Allow invalid TLS certificates. Use only for development/testing.
indexer.routingField
string
Document field that supplies the routing key for shard placement.Example: "user_id", "parent_id"
indexer.versionType
string
Version control type:
  • External: Use external version numbers
  • ExternalGte: External version must be >= current version
Requires KafkaDocument instances.

Join Field Configuration

Elasticsearch supports parent-child relationships using join fields:
elasticsearch.join.joinFieldName
string
Name of the join field mapped in the index.Example: "document_join"
elasticsearch.join.isChild
boolean
default:"false"
Whether documents being indexed are children in the join relation.
elasticsearch.join.childName
string
Child relation name. Required when isChild is true.Example: "comment"
elasticsearch.join.parentDocumentIdSource
string
Document field containing the parent document ID. Required when isChild is true.Example: "parent_id"
elasticsearch.join.parentName
string
Parent relation name.
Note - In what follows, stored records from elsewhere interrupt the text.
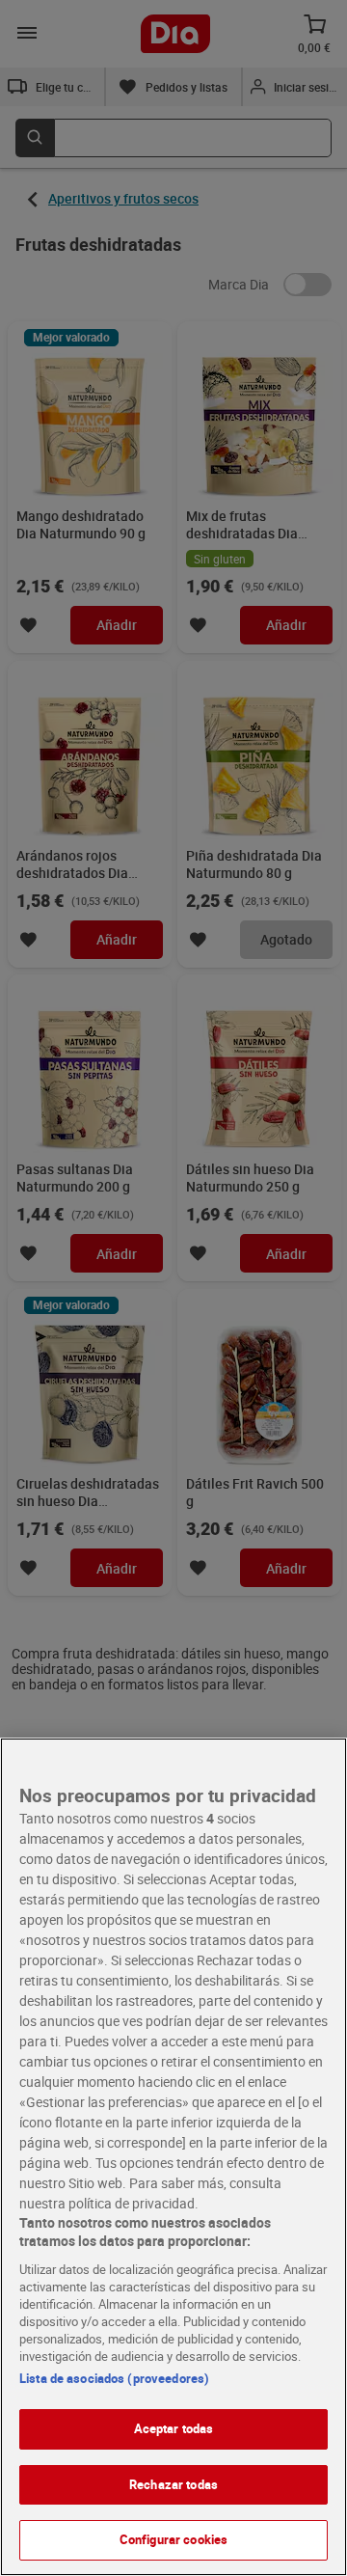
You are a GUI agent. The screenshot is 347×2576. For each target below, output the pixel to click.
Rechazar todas (173, 2484)
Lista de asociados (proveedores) (114, 2378)
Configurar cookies (173, 2539)
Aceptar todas (174, 2428)
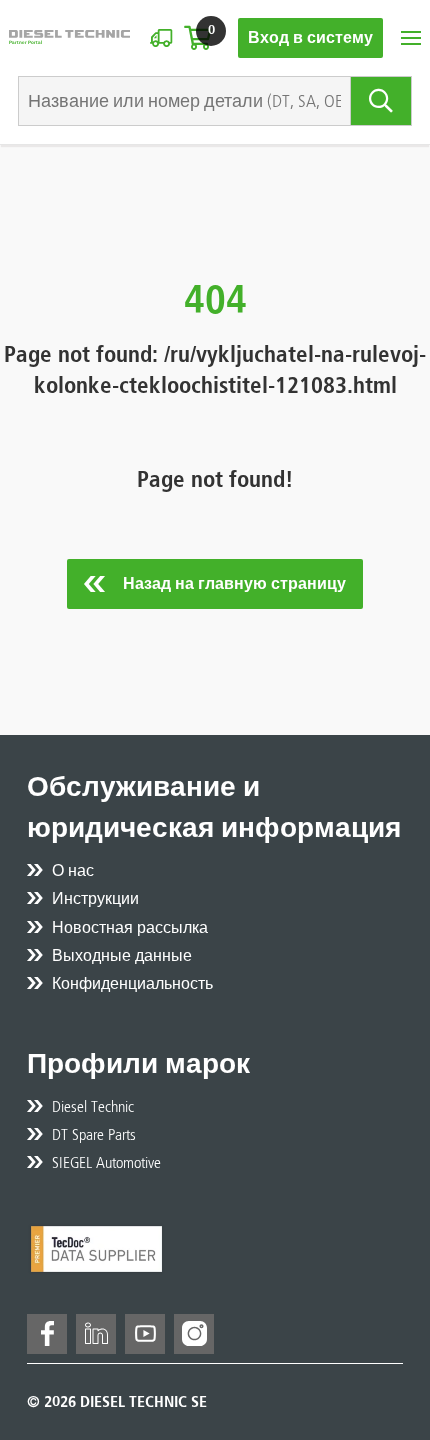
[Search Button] (381, 101)
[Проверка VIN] (161, 38)
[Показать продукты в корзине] (197, 38)
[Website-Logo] (69, 37)
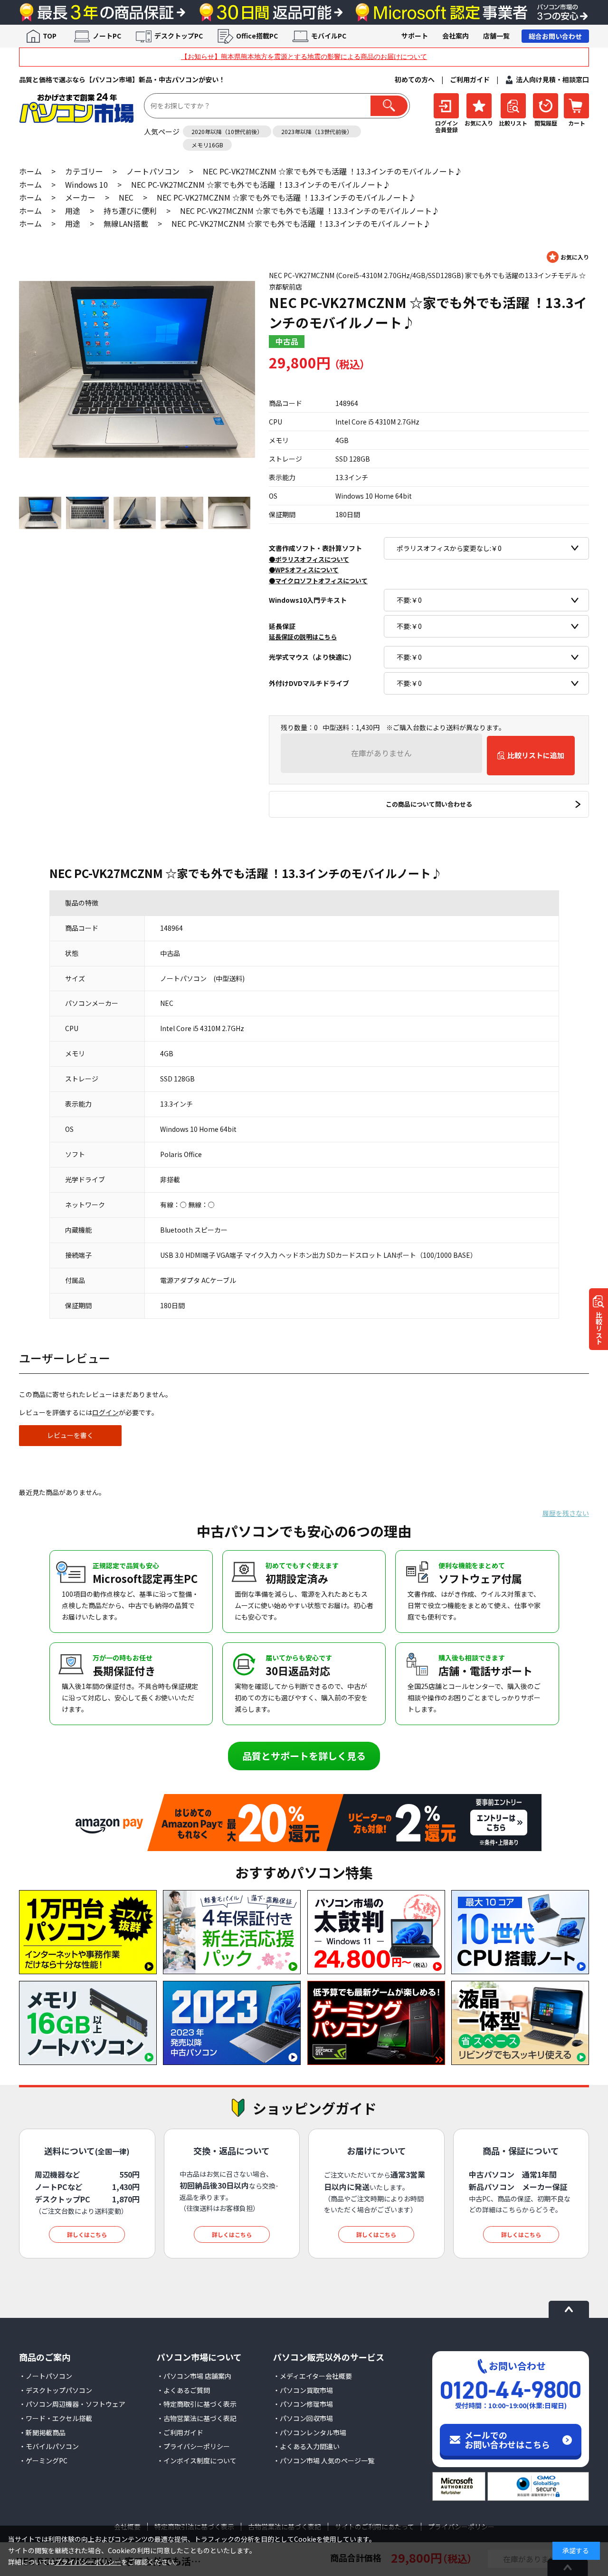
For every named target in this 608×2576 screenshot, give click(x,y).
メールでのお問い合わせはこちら (507, 2440)
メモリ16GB (207, 145)
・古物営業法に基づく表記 (197, 2418)
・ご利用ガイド (180, 2432)
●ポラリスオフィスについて (309, 558)
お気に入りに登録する (568, 257)
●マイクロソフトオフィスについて (318, 580)
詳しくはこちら (87, 2234)
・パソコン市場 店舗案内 (194, 2376)
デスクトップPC (178, 35)
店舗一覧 (496, 35)
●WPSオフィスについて (304, 569)
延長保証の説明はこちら (303, 637)
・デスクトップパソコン (55, 2390)
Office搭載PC (257, 35)
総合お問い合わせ (555, 36)
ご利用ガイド (470, 79)
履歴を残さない (565, 1513)
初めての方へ (415, 79)
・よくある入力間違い (306, 2446)
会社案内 (455, 35)
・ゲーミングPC (43, 2460)
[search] (389, 106)
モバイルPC (328, 35)
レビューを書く (70, 1435)
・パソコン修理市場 (303, 2404)
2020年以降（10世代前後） (227, 131)
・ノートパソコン (45, 2376)
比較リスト (599, 1327)
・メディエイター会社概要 (312, 2376)
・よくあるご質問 (183, 2390)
Required when isChild is false and join is used.Example: "article"

Features

Join Relations (Parent-Child)

Elasticsearch join fields enable parent-child document relationships:
elasticsearch {
  join {
    joinFieldName: "doc_relation"
    parentName: "article"
  }
}
The indexer adds the join field automatically:
{
  "id": "article1",
  "title": "Parent Article",
  "doc_relation": "article"
}
Important: Child documents must be routed to the same shard as their parent. Set routingField to the parent ID field.

Partial Updates

Use update mode to modify only specific fields:
elasticsearch {
  update: true
}
  • Index mode (update=false): Replaces entire document
  • Update mode (update=true): Merges fields, preserving unspecified fields

Routing

Control shard placement:
indexer {
  routingField: "tenant_id"
}
Essential for:
  • Parent-child relationships
  • Multi-tenant applications
  • Query performance optimization

External Versioning

Use external version numbers (e.g., Kafka offsets):
indexer {
  versionType: "External"
}
The indexer extracts version from KafkaDocument.getOffset().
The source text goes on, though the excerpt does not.